=== Exercise directions ===
Produce the lines from the one containing "The image size is (1038, 632)." through the end of the material exactly as they appear, both ends included, and leave the pictures out.

[[ Record set open ]]

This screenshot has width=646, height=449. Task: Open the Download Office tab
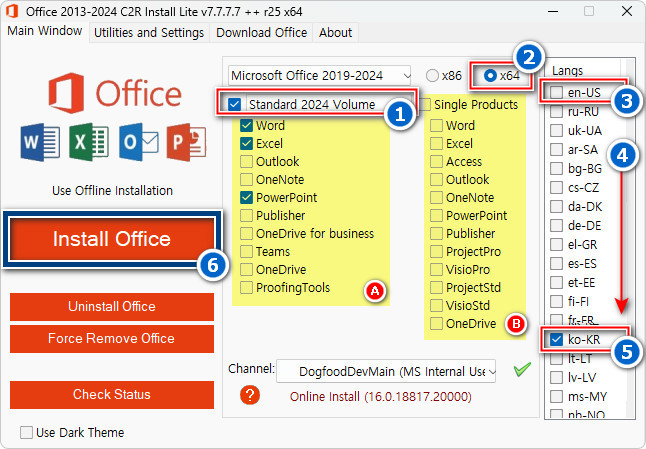click(261, 32)
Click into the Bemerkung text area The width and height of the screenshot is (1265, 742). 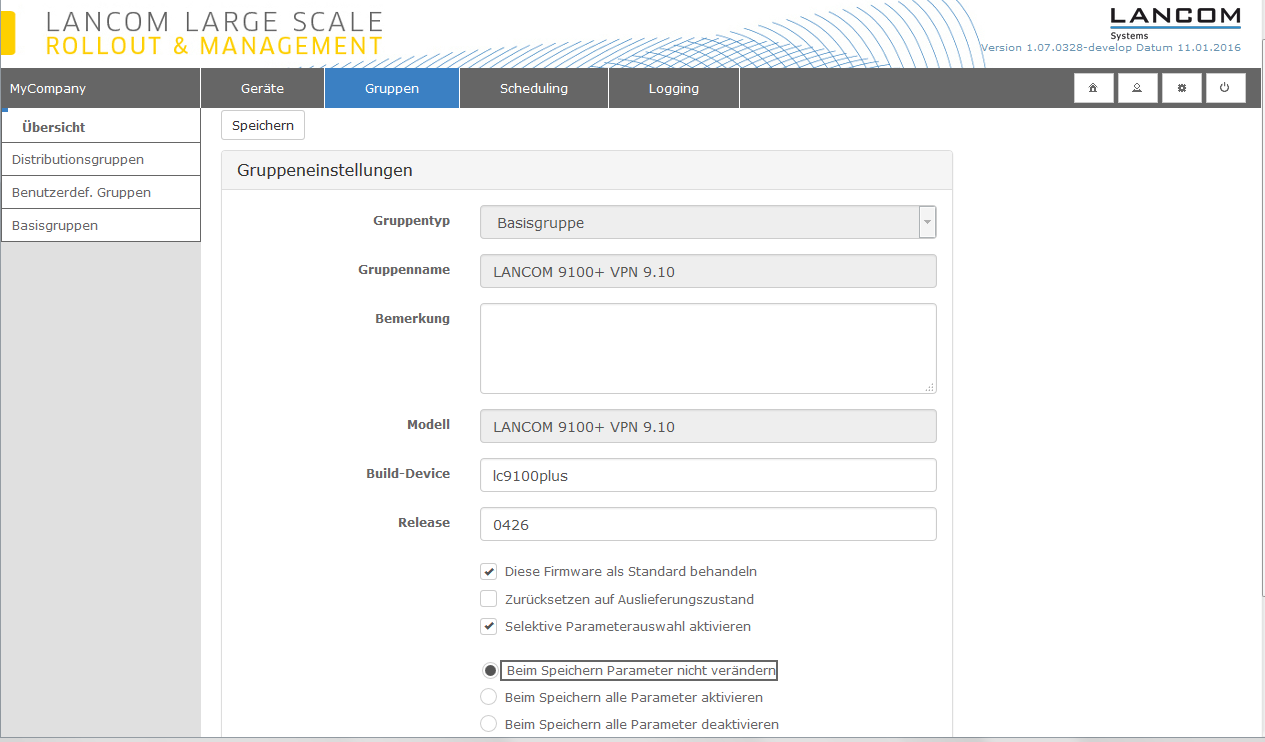click(x=708, y=348)
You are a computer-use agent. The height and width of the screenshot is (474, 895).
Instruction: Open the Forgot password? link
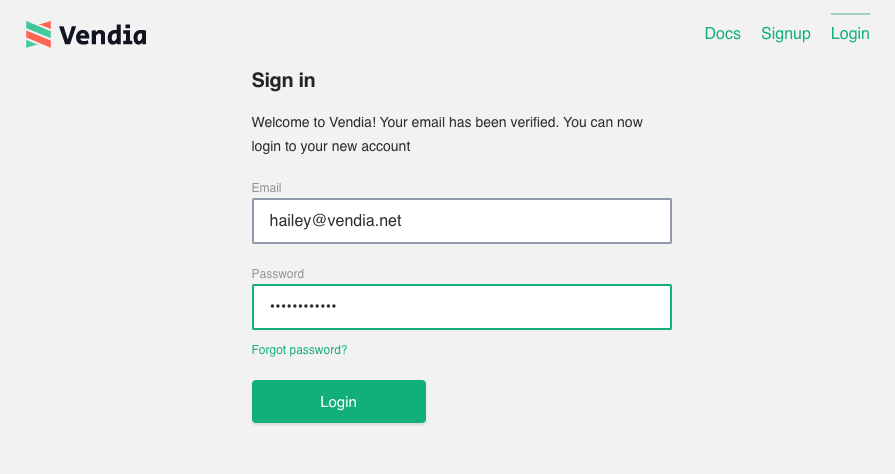tap(299, 350)
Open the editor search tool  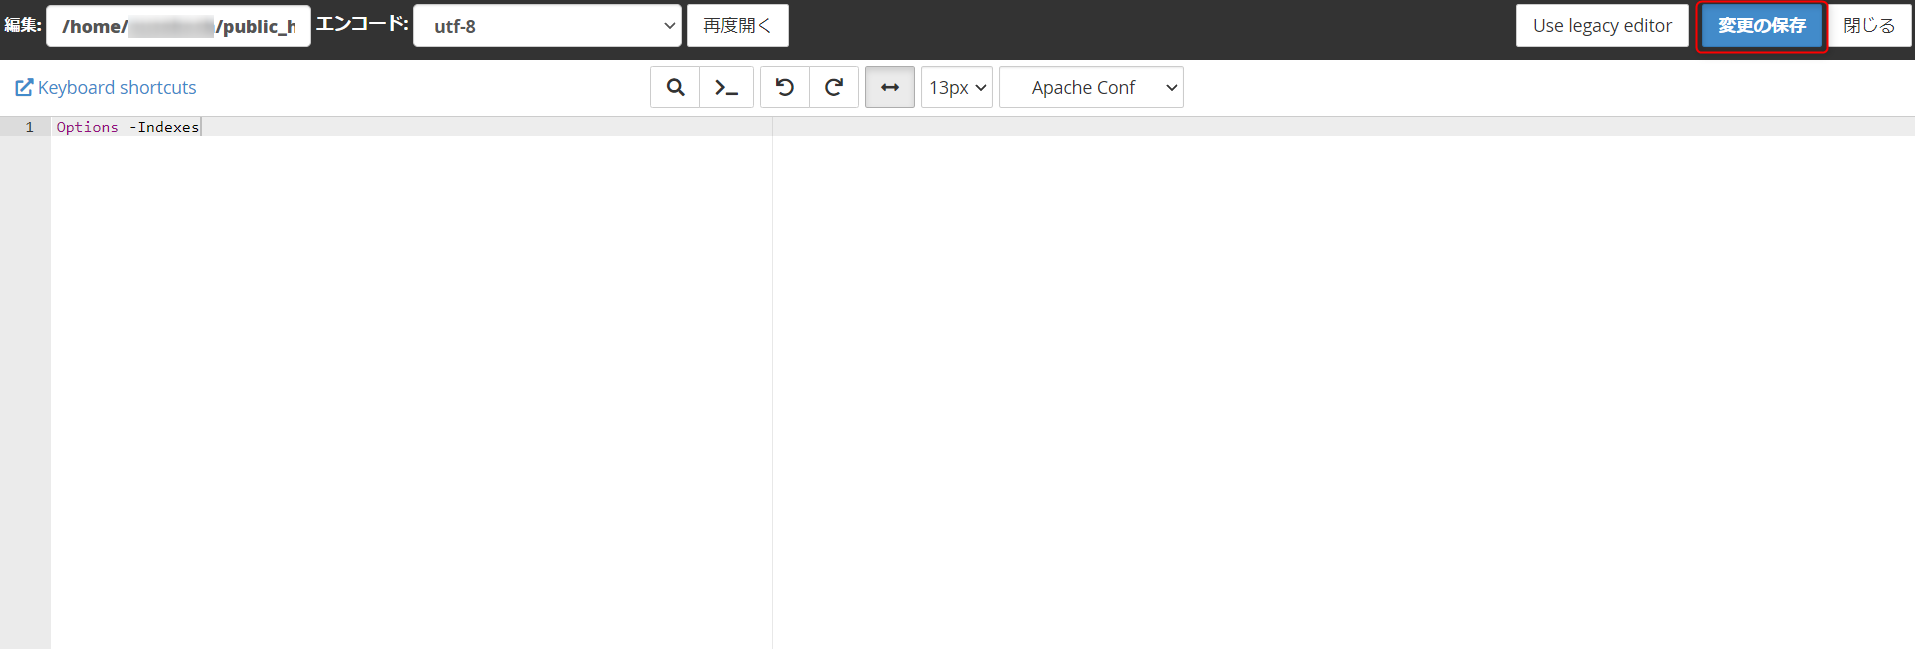675,88
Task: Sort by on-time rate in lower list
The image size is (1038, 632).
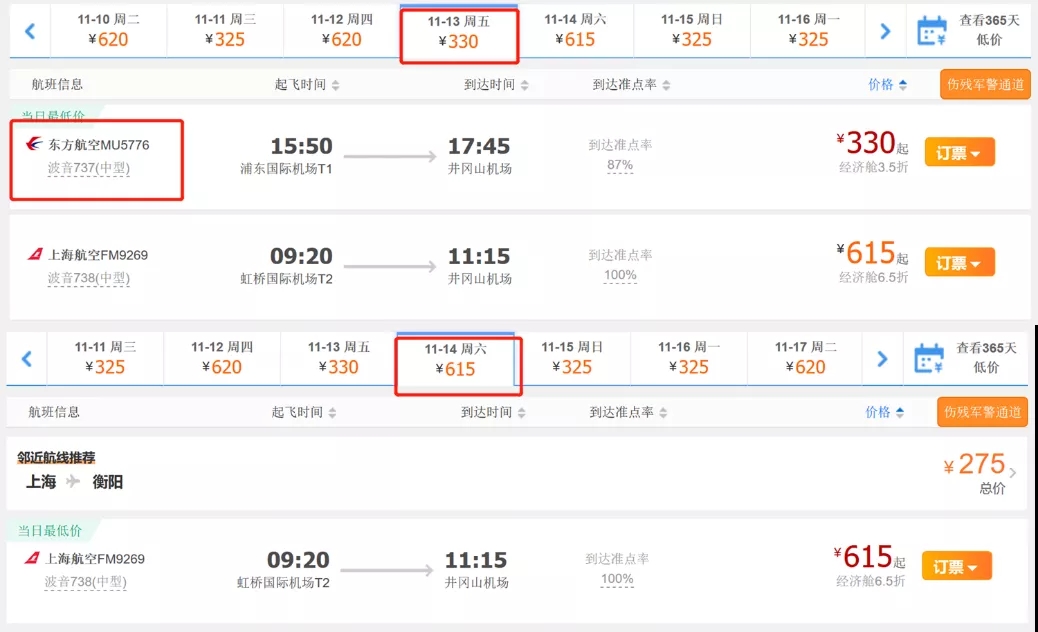Action: click(628, 412)
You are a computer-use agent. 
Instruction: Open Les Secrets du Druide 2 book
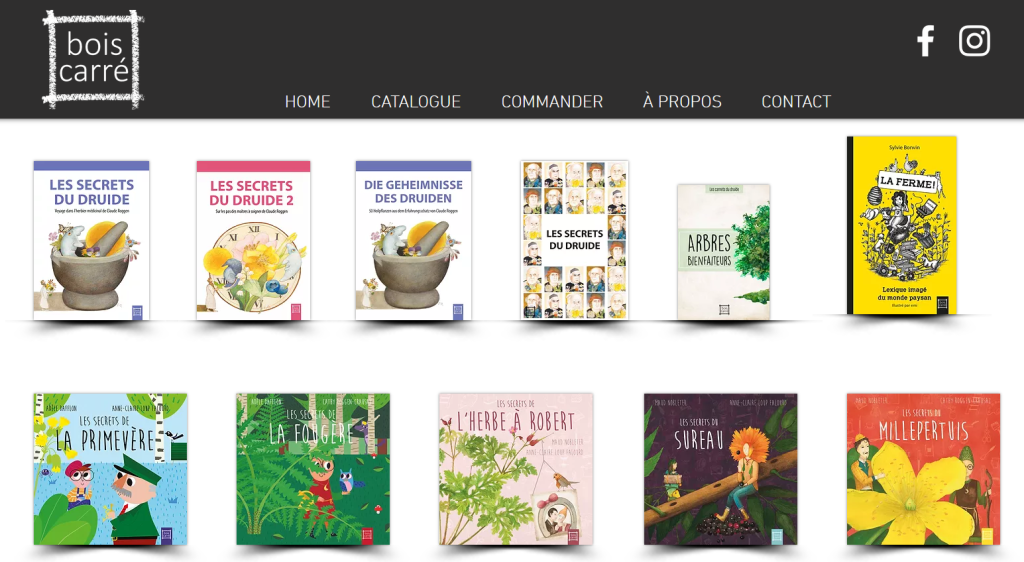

[[ Record set closed ]]

=== Result for this task ===
The image size is (1038, 632).
Action: click(628, 412)
You are a computer-use agent. 
Instruction: Open Les Secrets du Druide 2 book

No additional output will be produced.